Wednesday, July 05, 2006

Canadian Gov't Funds Study On Effects Of Gay Activism

Count me IN or should I say OUT!!!

by Newscenter Staff

July 4, 2006 - 9:00 pm ET

(Ottawa) A federal government agency is funding a research study into the impact Canada's Constitution has had on the lives of gays and lesbians.

The Social Sciences and Humanities Research Council of Canada has awarded Prof.

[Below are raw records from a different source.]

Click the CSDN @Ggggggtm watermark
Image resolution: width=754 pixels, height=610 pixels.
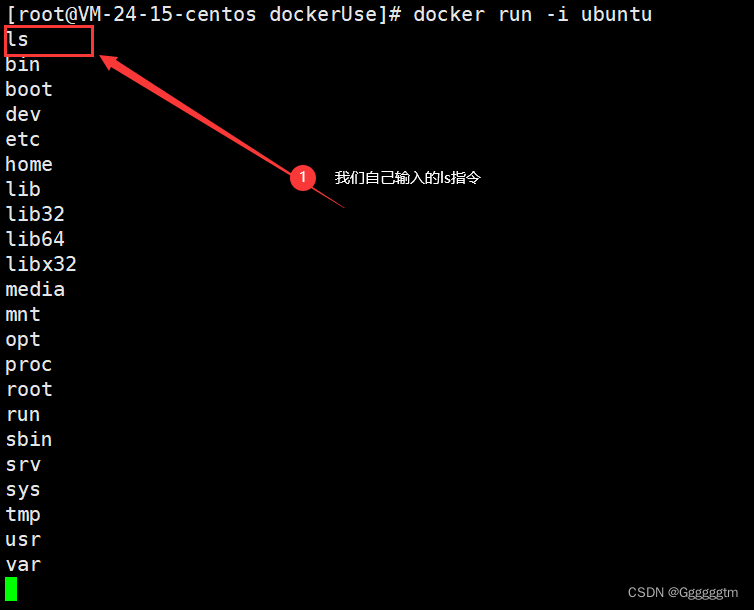683,592
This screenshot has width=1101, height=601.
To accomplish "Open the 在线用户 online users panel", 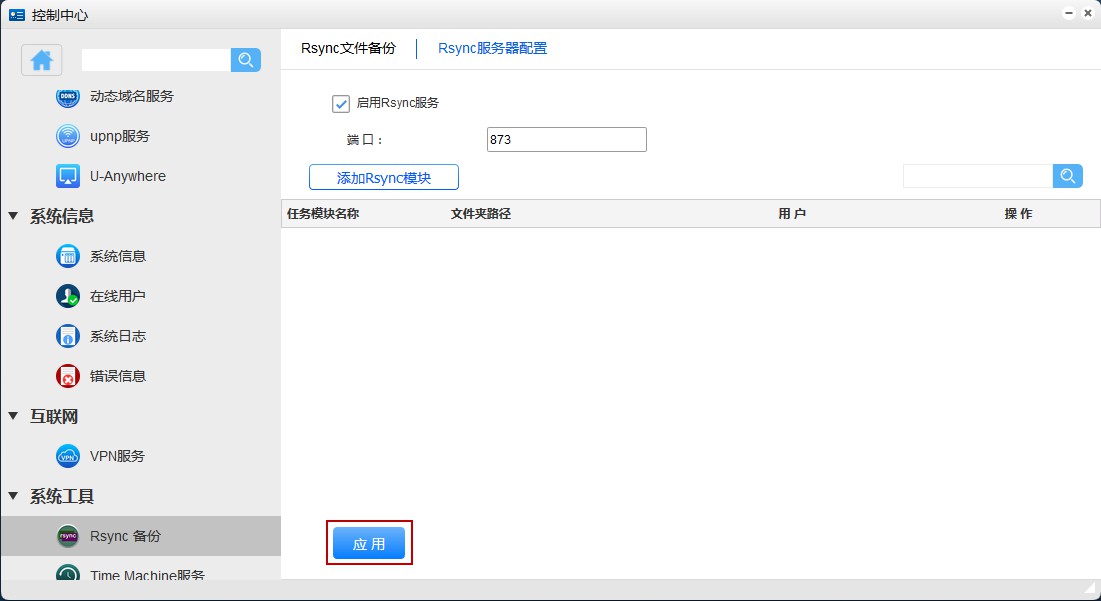I will (x=67, y=296).
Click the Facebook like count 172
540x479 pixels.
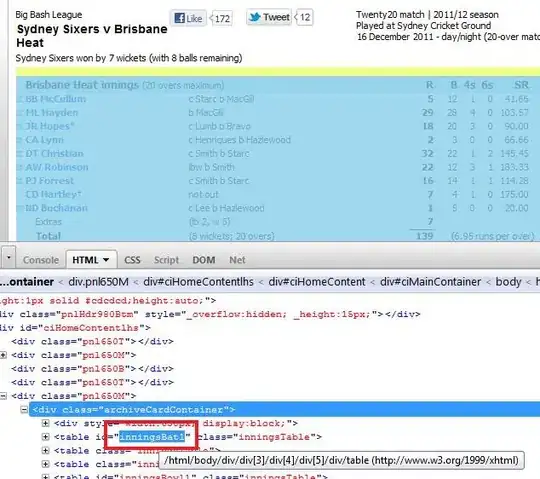[221, 18]
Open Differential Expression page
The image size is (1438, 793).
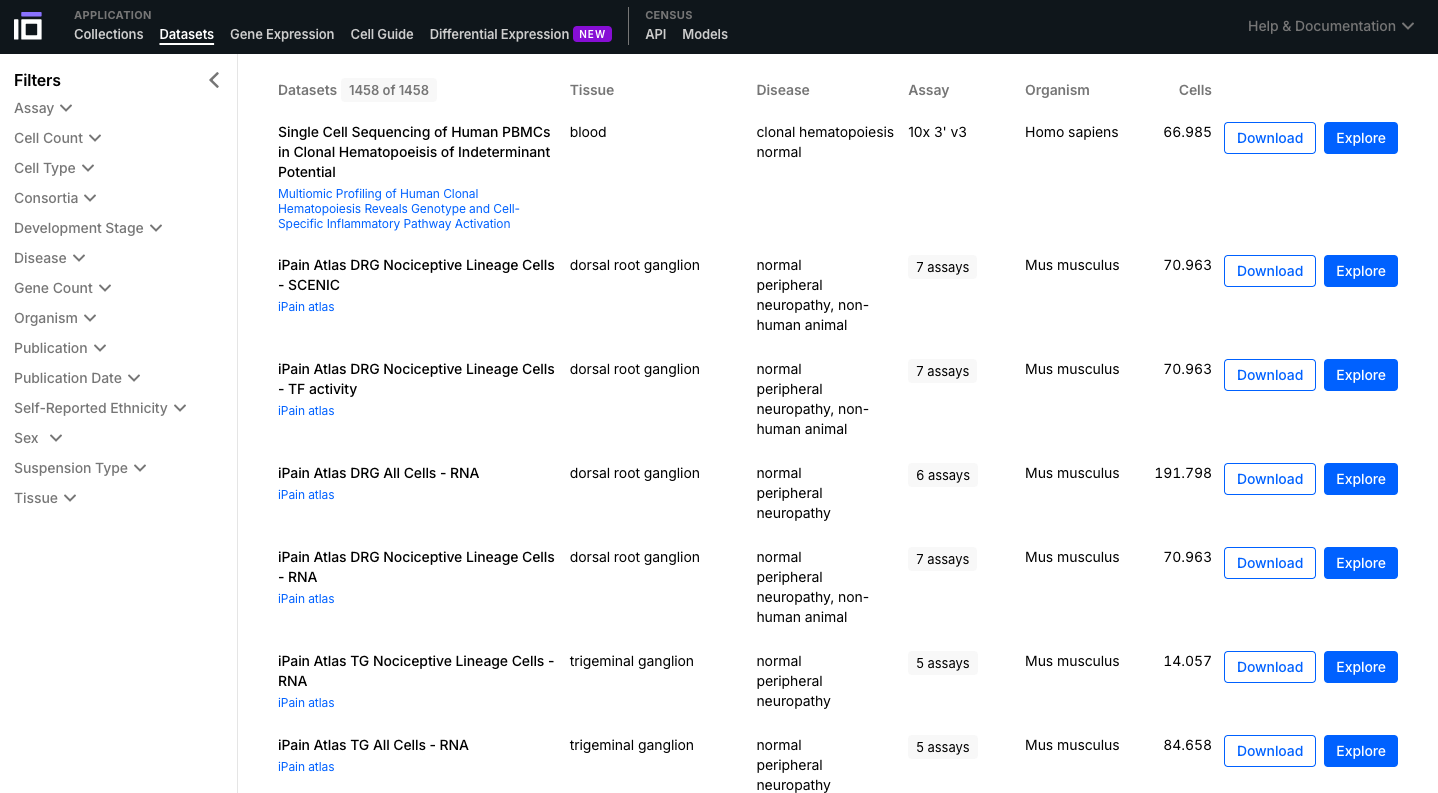click(499, 34)
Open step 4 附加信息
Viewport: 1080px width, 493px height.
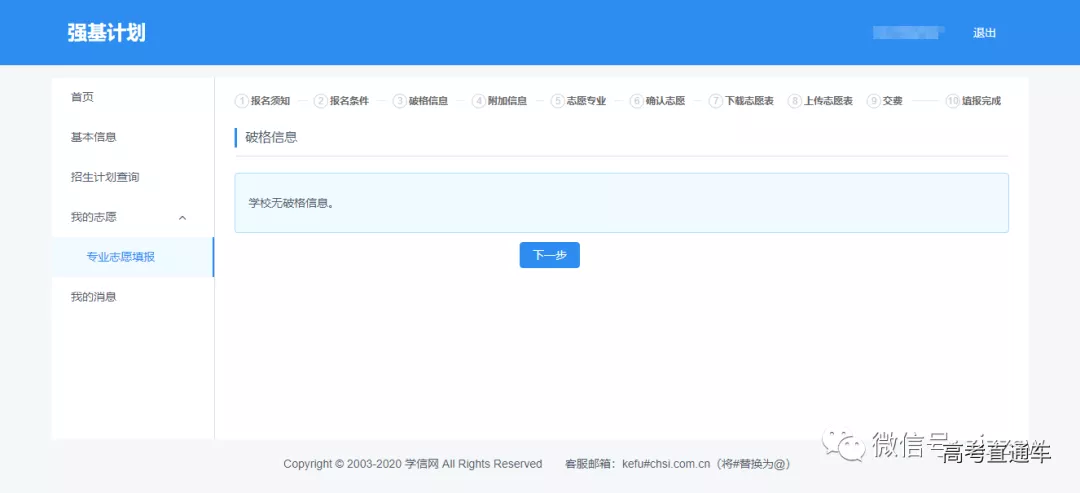pyautogui.click(x=500, y=101)
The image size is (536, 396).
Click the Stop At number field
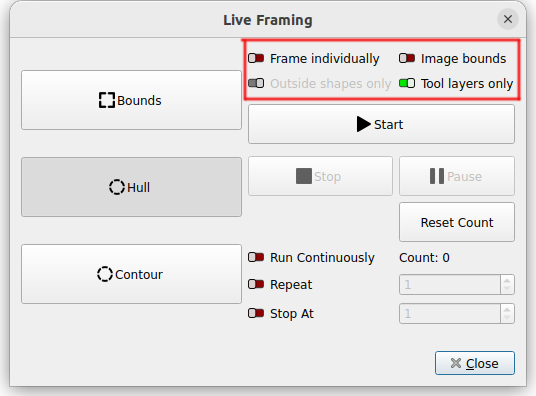coord(450,314)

Miriam Smith of Trent University its prestigious Bora Laskin Fellowship.

Laskin was a former Chief Justice of the Supreme Court of Canada and noted constitutional expert.

“No one has gained more legal recognition from section 15 of the Canadian Charter of Rights and Freedoms — the section devoted to equality rights — than lesbian, gay, bisexual and transgender Canadians,” said Smith, who, in addition to her role at Trent, is a research associate at the University of Toronto’s Sexual Diversity Studies Center.

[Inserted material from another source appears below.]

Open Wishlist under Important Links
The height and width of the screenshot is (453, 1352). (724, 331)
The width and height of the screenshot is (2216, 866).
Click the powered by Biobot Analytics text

“I want to find out what difference that has made for political organizing and community development, and whether a new culture of activism has emerged as a result.”

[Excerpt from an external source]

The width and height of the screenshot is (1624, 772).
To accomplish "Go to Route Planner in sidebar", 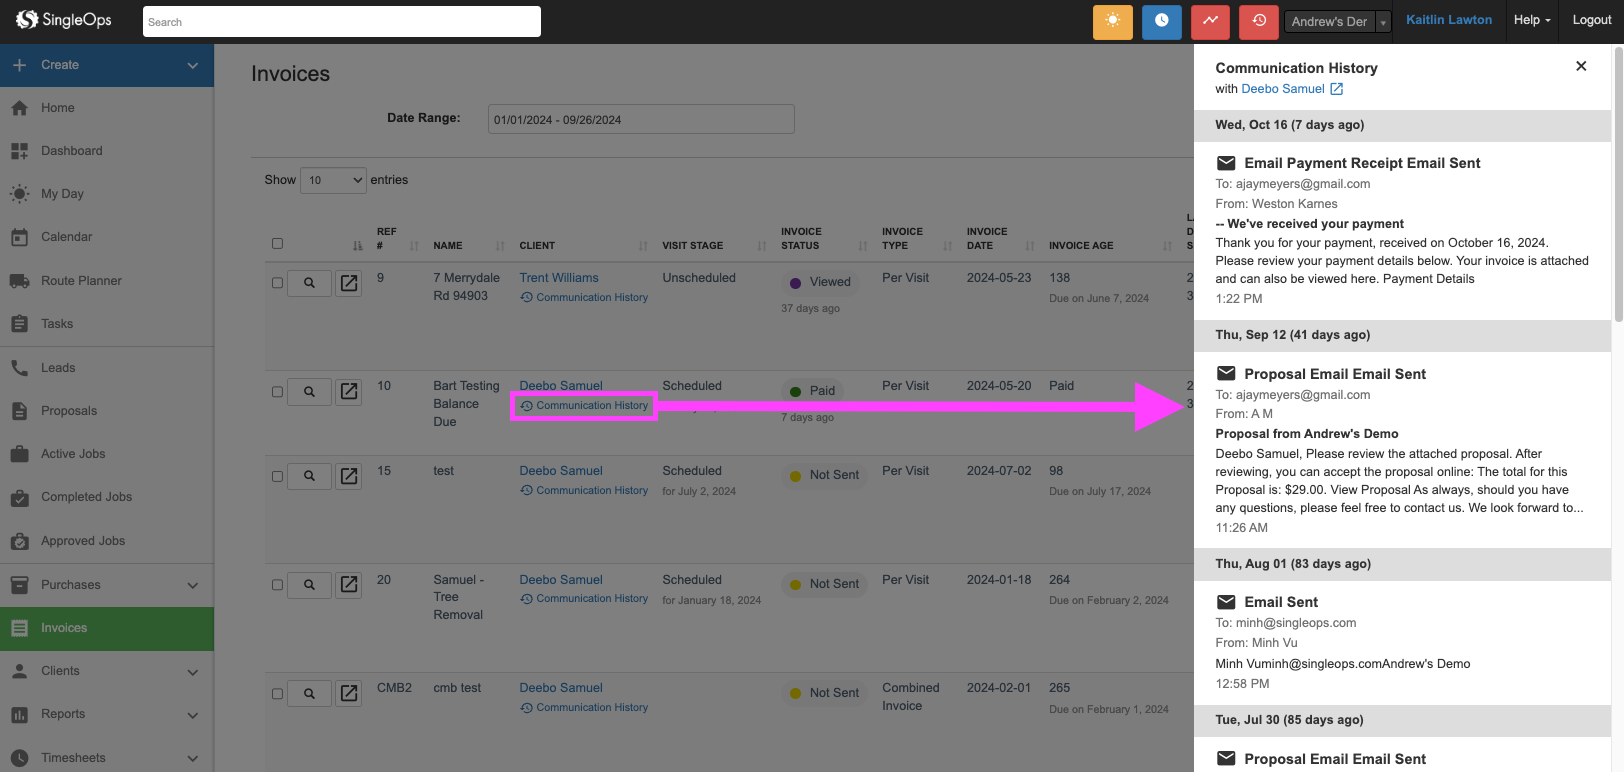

Smith’s previous research found that the fight for legal rights in the last two decades had made lesbian, gay, bisexual and transgender organizations less radical.

For one thing, the battle was led by lawyers, traditionally a relatively conservative group. For another, success meant inclusion in the mainstream. “People now feel more accepted,” she says, “so they don’t feel they have to agree on every issue.”

Another factor has been a legal provision under which the federal government is obligated to provide legal funding in constitutional challenges. That has made it economically viable for gays to bring challenges before the Supreme Court.

The question Smith now wants to answer is whether the high-profile struggle for same-sex marriage and similar rights has undermined a thriving grassroots LGBT political culture.

Smith said she will conduct research in Vancouver, Montreal, Halifax and Toronto. In each city, she will interview activists in three kinds of LGBT groups — youth, ethno-cultural and professional — that represent a range of political orientations.

“It’s important to know what’s really going on here in Canada,” she said, adding that her multi-disciplinary approach combines political science with law, sociology and urban geography.

“We tend to assume social patterns here are pretty much the same as in the U.S. and elsewhere—but that’s just not the case.”

Some critics have suggested that the study is in itself radical, but Smith points out that she is, in fact, asking traditional political science questions: what impact does law have on society? What effect do political institutions have on social movements?